Professor Christian Beidl, Head of the Institute for Internal Combustion Engines and Powertrain Systems at the TU Darmstadt, does not consider the current debate on internal combustion engines and electric motors as competing drive train systems to be particularly expedient. Instead, the expert favours an open contest between technologies, which considers the system as a whole, because, he believes, the Diesel engine will continue to play a crucial role in the drive scenarios of tomorrow – particularly in long-distance transport.

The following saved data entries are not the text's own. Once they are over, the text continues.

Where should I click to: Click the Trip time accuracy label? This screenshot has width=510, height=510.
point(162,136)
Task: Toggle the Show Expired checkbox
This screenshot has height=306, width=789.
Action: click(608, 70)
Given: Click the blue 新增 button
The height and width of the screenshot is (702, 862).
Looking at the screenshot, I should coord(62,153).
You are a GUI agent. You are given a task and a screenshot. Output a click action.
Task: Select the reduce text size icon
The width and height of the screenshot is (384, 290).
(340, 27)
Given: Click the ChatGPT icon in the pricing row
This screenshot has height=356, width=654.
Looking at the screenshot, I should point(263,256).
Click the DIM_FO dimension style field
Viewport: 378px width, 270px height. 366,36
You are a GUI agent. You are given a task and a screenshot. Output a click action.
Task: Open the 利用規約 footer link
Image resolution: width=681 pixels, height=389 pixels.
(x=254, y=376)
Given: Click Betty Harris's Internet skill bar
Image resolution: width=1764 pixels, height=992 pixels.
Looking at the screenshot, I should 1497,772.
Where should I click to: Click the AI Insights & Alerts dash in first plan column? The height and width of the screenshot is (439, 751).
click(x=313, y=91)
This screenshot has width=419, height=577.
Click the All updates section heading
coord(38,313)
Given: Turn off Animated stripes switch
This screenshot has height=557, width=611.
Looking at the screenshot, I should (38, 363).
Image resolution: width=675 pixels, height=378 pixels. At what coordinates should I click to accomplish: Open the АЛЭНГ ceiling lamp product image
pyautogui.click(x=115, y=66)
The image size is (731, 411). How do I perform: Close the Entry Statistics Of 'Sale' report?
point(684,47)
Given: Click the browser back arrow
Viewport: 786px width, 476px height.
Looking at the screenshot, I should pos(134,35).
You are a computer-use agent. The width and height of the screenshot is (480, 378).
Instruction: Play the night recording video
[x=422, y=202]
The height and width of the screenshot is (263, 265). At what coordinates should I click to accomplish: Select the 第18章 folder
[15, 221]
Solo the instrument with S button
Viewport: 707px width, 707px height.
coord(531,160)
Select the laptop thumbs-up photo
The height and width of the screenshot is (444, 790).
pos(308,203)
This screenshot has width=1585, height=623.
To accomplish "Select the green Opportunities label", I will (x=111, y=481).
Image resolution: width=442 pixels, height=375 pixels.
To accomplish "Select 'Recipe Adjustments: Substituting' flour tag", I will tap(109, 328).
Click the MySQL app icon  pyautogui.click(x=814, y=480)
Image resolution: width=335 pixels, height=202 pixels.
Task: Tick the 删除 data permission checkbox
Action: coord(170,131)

“It is not the engines as energy converters that are the problem”, Beidl emphasises, “but rather the fuels”. For many years, his team has been conducting research into new non-fossil-based fuels for Diesel engines, designed not only to reduce nitrogen oxide and particulate matter pollution levels, but also as a sustainable solution to the CO2 problem. The main challenge that this entails is to resolve a conflict that is typical for Diesel engines, namely that engines with a high degree of efficiency tend to generate high temperatures which, in turn, results in a high nitrogen oxide output. The established way to reduce temperature peaks within the combustion chambers is to include a return feed of virtually anoxic exhaust gases. However, the lower the oxygen levels, the more soot particles are formed there. “Therefore”, Beidl explains, “to resolve this conundrum we need to inhibit the formation of soot.” Experiments conducted on industrial drive system and car engines as well as on a single-cylinder research engine have already shown that the use of oxymethylene ether is the ideal way to achieve this objective. The researchers have performed basic experiments and carried out realistic driving simulations for various operating modes and driver profiles under differing environmental conditions, in the course of which they focused on emissions, process controls and various exhaust gas aftertreatment concepts. They have been able to demonstrate that oxymethylene ether enables soot-free combustion whilst increasing the efficiency level of the motor, but that it also reduces energy density due to its high oxygen content.
Thus, the optimum adaptation of Diesel engines to this synthetic fuel, according to Beidl, will require more in-depth research in combination with technological progress. However, the basic engine technology will not change. “We now know that oxymethylene ether fuels have some outstanding properties”, says Beidl, who is also excited about the technical process chain involved in the production of the new fuel. As oxymethylene ether consists, among other things, of hydrogen, which can be synthesised from surplus electrical energy, one can imagine possible solutions which would both absorb peak loads and help to improve the distribution and storage of electricity from regenerative power sources.
In terms of introducing oxymethylene ether, Beidl currently imagines two possible scenarios. In one scenario, the oxymethylene ether would be deployed as a fuel supplement – comparable with ethanol – such that it would penetrate the entire market via existing infrastructure. Another scenario would involve its niche application in ships, locomotives and agricultural vehicles. However, for a long time to come, crude-oil-based fuels and their production is likely to remain significantly more cost effective than synthetic fuels, which are currently only available at the laboratory scale. Yet, Beidl views attempts to resolve the CO2 issue by means of electric drive systems alone as short sighted: “We want to show that oxymethylene ether represents a socially relevant parallel development path.”